Anna Bligh tweets for daylight saving
ANNA Bligh has reopened Queensland's thorny daylight saving debate.
ANNA Bligh has reopened Queensland's thorny daylight saving debate, suggesting yesterday that passions had cooled sufficiently for summer time to be trialled again in Brisbane and the state's southeast.
The Premier backed away from her previous insistence that she would not revisit the perennial barbecue-stopper when independent MP Peter Wellington unveiled private member's legislation to split Queensland into two summer time zones: one in line with NSW, the other an hour behind.
Ms Bligh hit Twitter to kick along the proposal, saying: "I'm wondering after 18 years, is it time to give people another say?"

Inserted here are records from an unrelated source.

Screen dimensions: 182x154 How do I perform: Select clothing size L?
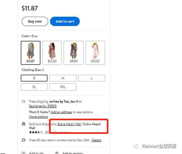tap(92, 78)
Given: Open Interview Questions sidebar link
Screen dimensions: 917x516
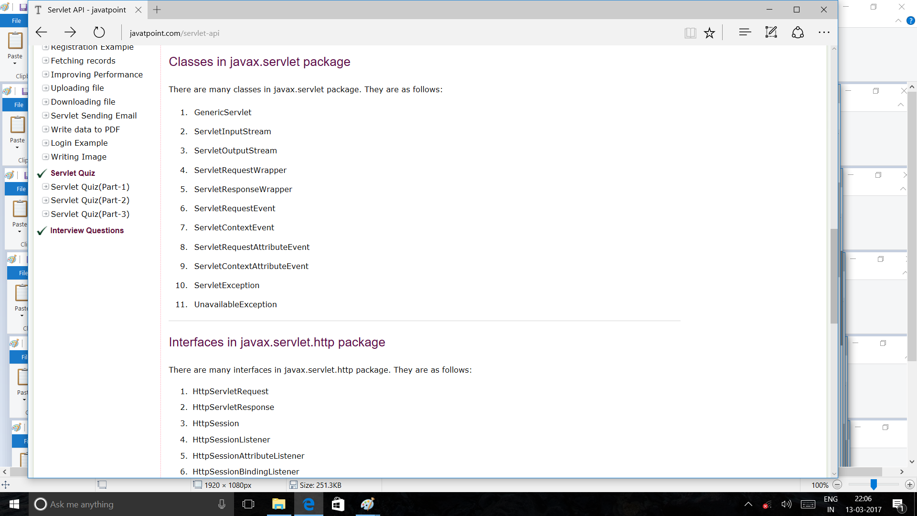Looking at the screenshot, I should point(87,230).
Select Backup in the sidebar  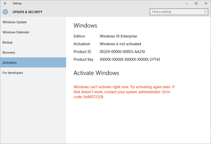[x=8, y=42]
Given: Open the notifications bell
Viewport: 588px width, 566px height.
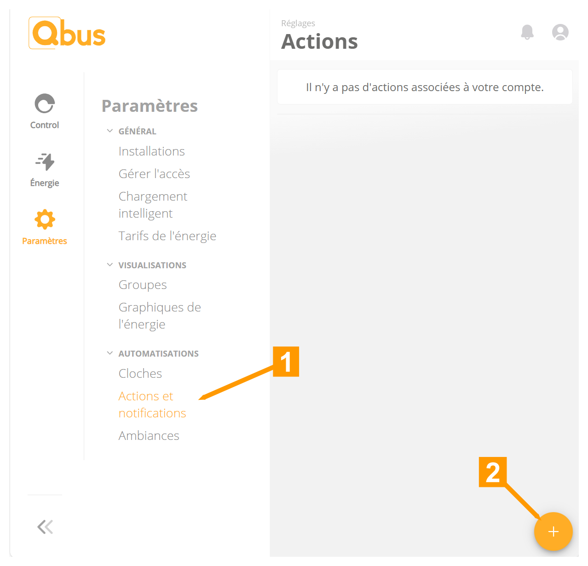Looking at the screenshot, I should pos(527,32).
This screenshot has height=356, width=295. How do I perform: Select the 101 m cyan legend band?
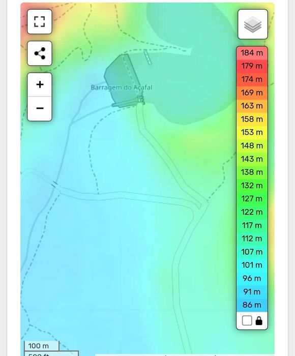(x=252, y=265)
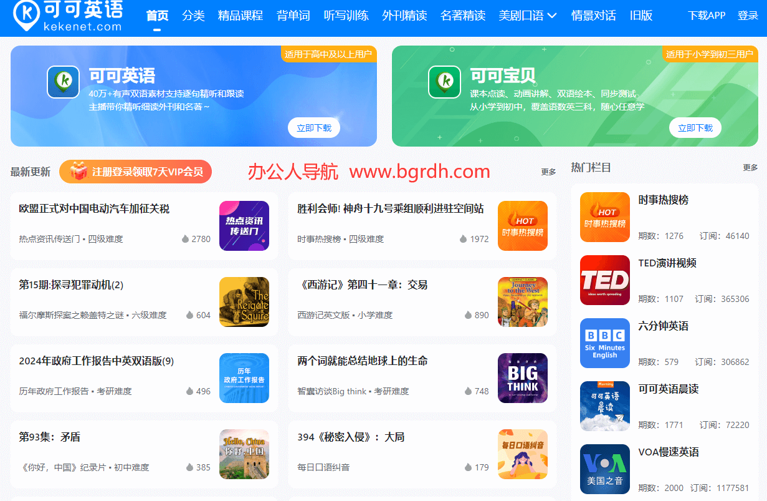Open the TED演讲视频 column icon
This screenshot has height=501, width=767.
click(x=604, y=280)
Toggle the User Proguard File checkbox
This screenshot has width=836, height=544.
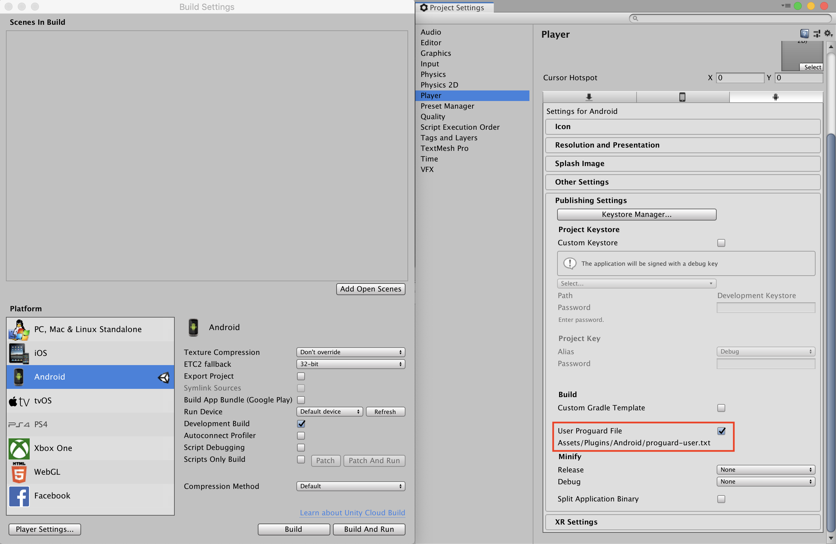[721, 430]
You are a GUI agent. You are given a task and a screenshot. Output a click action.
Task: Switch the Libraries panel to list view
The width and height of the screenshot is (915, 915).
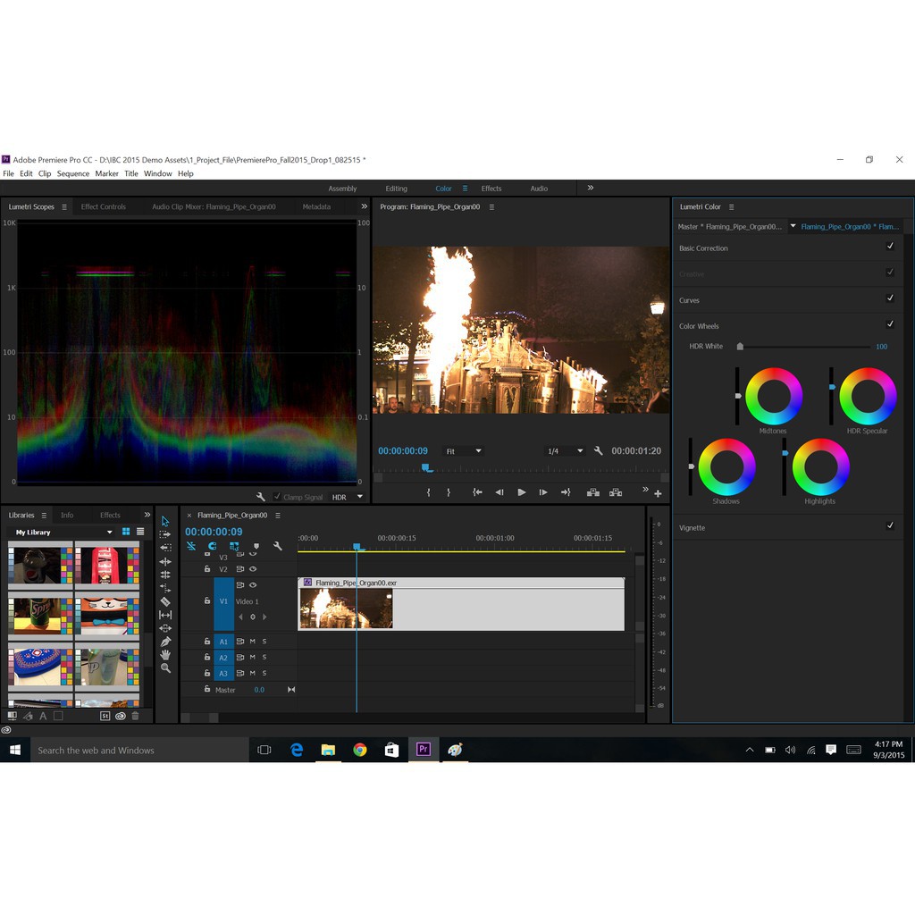click(140, 532)
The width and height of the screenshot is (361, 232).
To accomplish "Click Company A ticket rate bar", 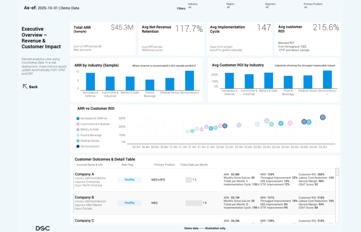I will point(188,180).
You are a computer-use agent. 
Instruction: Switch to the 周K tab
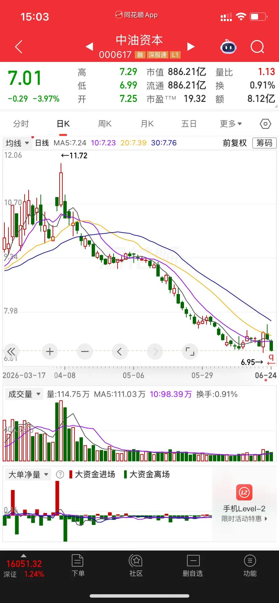tap(105, 124)
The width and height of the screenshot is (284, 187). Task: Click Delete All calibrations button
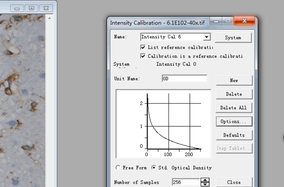(234, 108)
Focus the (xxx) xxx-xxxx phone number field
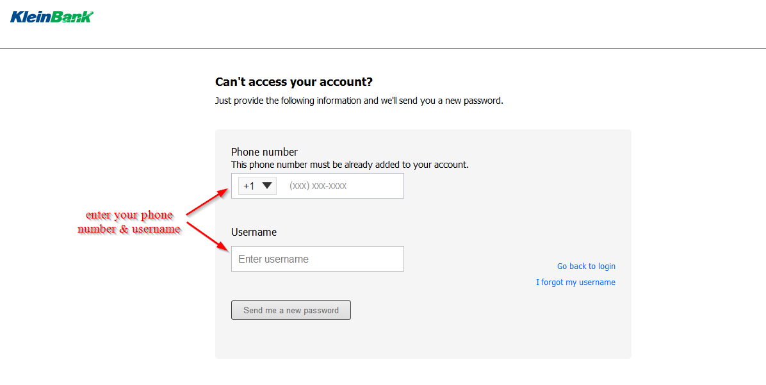Image resolution: width=766 pixels, height=385 pixels. pos(343,186)
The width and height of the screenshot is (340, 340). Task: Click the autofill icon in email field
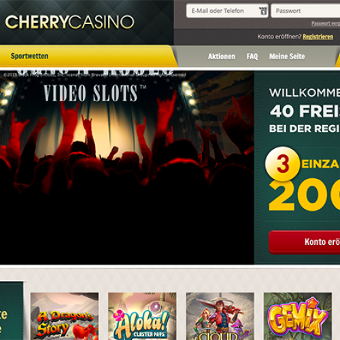click(263, 11)
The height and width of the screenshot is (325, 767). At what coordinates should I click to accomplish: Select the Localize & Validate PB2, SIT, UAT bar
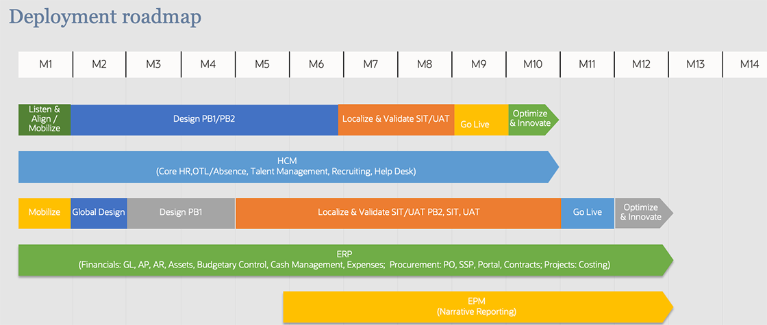point(398,213)
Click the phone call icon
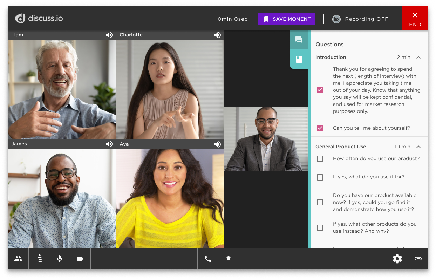Screen dimensions: 436x279 point(208,259)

The Premier's office would not comment last night on speculation that Ms Bligh was preparing to announce a trial next summer of daylight saving in the southeast, before a referendum at the state election due in 2012.
Summer time was last piloted statewide in Queensland by the Goss Labor government, but a 1992 referendum decisively rejected it, 54.5 per cent against to 44.5 per cent in favour of putting the clocks forward.
Wayne Goss said yesterday he regretted that he didn't give voters a "third option" of confining daylight saving to Brisbane and the southeast, where support for it was strongest.
"With the benefit of hindsight, I think we should have worked out a way to have done that," the former premier told The Australian.
"I think it is a good compromise."
The opposition said it would campaign for a no vote if Mr Wellington's referendum proposal got up.
"I don't want to make an interstate problem an intrastate problem," Liberal National Party leader John-Paul Langbroek said.
Queensland and Western Australia are the holdout states on daylight saving, with voters in the west last May slapping down the fourth attempt to introduce it there.
The issue was considered so dead in Queensland that reporters had given up asking Ms Bligh about the possibility of change.
Ms Bligh's surprise tweets on daylight saving came on a day when the government was under intense pressure over the bungling of payrolls for state health workers.
However, Ms Bligh is said to have recognised the issue of daylight saving was "not going away" in the southeast, and Mr Wellington's private member's bill meant it had to be addressed.
After meeting Ms Bligh yesterday, Mr Wellington urged the public to get behind the referendum and "be decisive".